Selectively shooting the big males (because the pelts bring more money) is bad.
However, trophy hunting can have a detrimental effect on polar bears based on the example of a sub-population in the area of Melville Island and northern Victoria Island. Liodden attributed a substantial drop in male numbers between the mid-1970s and early 1990s to sports hunts combined with regular harvests. Eighty-four of the animals were shot by trophy hunters between 1982-’91, according to Liodden
Polar bear harvests are co-managed in Nunavut by the Department of Environment and the Nunavut Wildlife Management Board. The total number of bears killed in 2017-18, the most recent available through government statistics, was 417 out of 484 permitted.
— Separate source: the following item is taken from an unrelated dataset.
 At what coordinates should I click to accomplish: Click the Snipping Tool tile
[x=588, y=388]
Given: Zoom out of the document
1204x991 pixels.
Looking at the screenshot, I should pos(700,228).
Of those, 62 were sports hunts.
Polar Bears in northern Canada are doing fine.
Except for the ones shot and skinned and pelts shipped to Asia.
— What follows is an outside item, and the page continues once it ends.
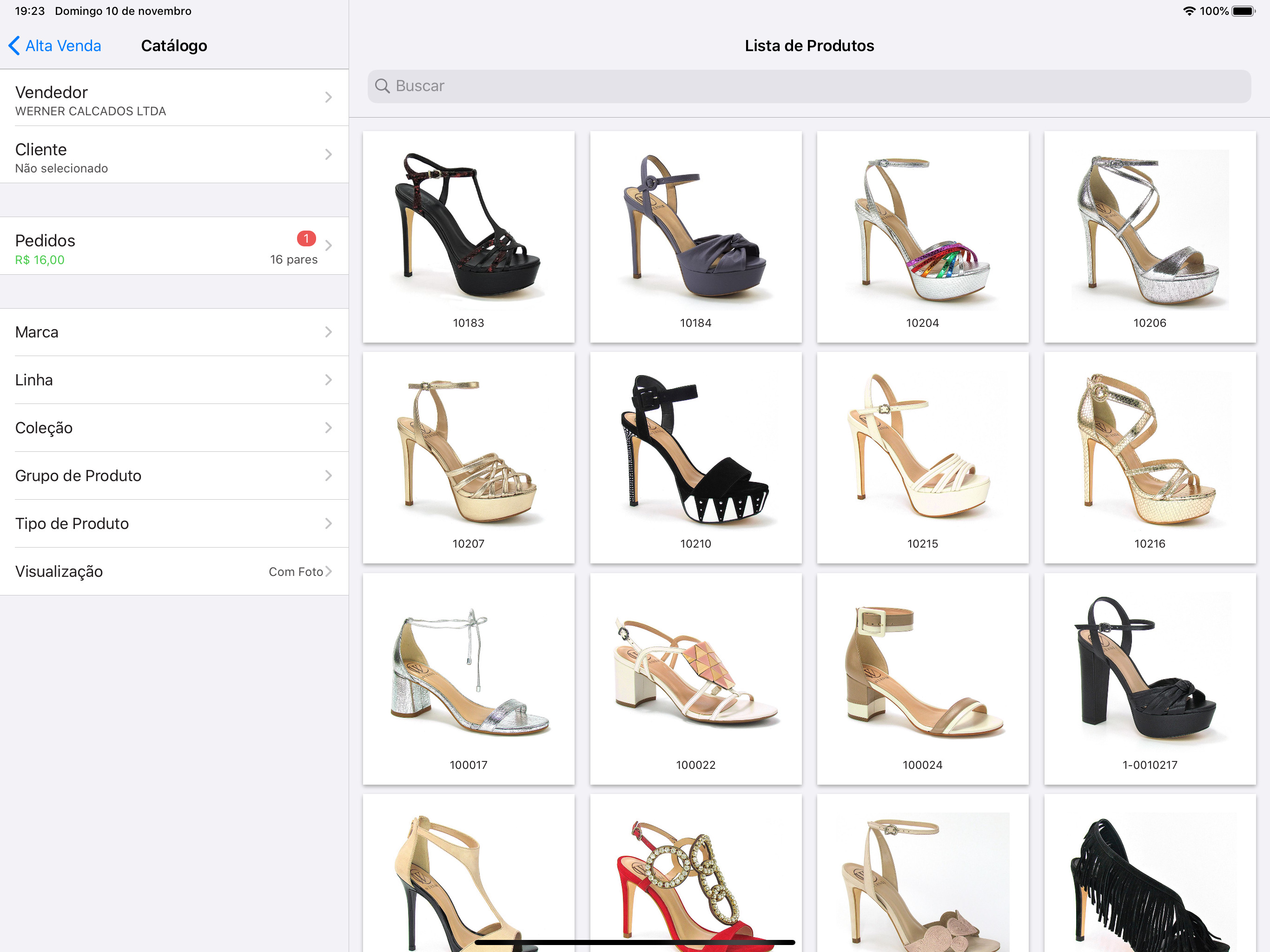Open product 10210 black sandal thumbnail
Screen dimensions: 1270x952
tap(695, 451)
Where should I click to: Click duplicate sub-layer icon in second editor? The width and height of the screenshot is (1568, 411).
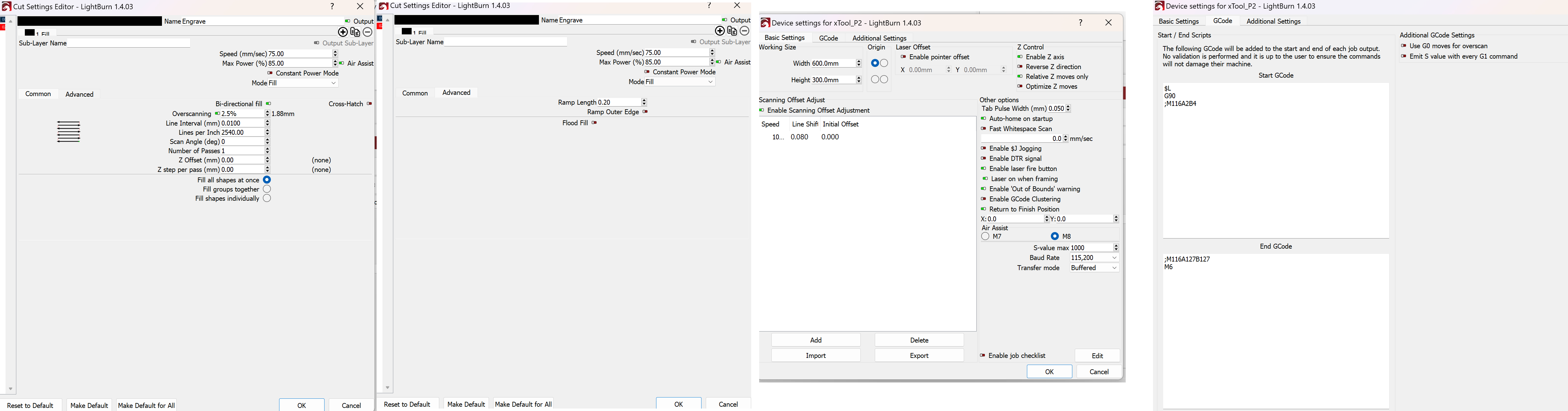(732, 31)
One of the people who oversees an Indigenous hunt of polar bears says the population is doing well, despite heart-wrenching photos online suggesting some bears are starving.
Every year, the Nunatsiavut government awards polar bear licences to Inuit hunters living in the northern Labrador settlement area.
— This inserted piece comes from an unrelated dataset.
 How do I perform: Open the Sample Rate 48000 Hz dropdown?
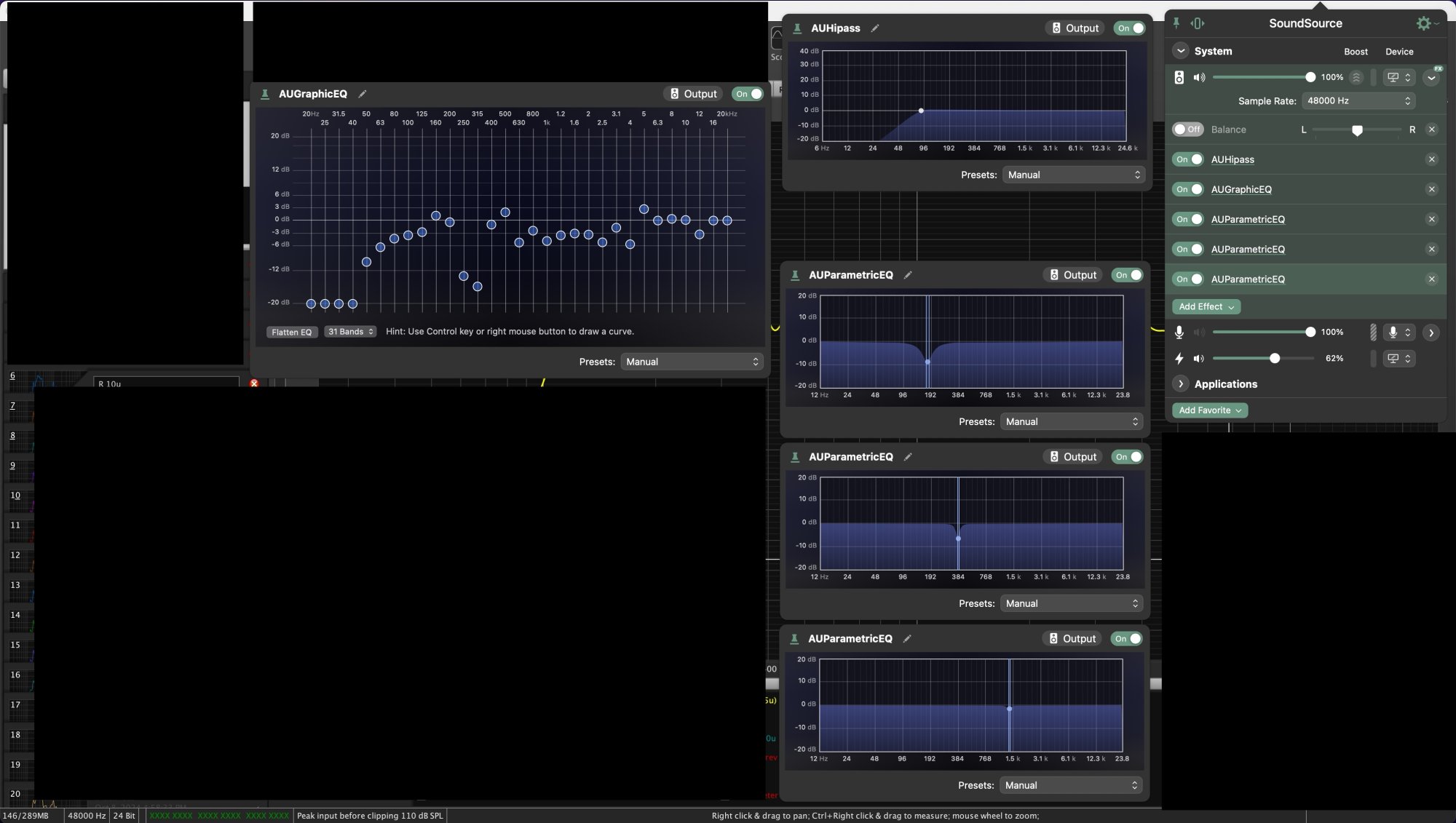pos(1358,101)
The Inuit set a quota of 12 polar bears this winter. Nunatsiavut wildlife manager Jim Goudie said all 12 were taken within the first seven days of the season.
A 2007 study showed that there were roughly 2,150 bears in the Davis Strait region, which was nearly 1,300 more than previously thought. A new study is currently underway to determine if that trend has continued. (pbsg.npolar.no)
Goudie said it’s just the latest evidence that polar bears are on the rebound in northern Canada — a trend he said officials have been recording for years.
“There are lots of signs of bears,” he told CBC Radio’s Labrador Morning. “Lots of bears and a continuation of what we’ve seen over the last three or four years.”
Those who hunt bears are legally obligated to donate any meat they don’t use, but they are free to do what they want with the pelts.
Most opt to sell them to wealthy buyers from Canada to East Asia, and each pelt is embedded with a computer chip to prove it was acquired through a legal hunt.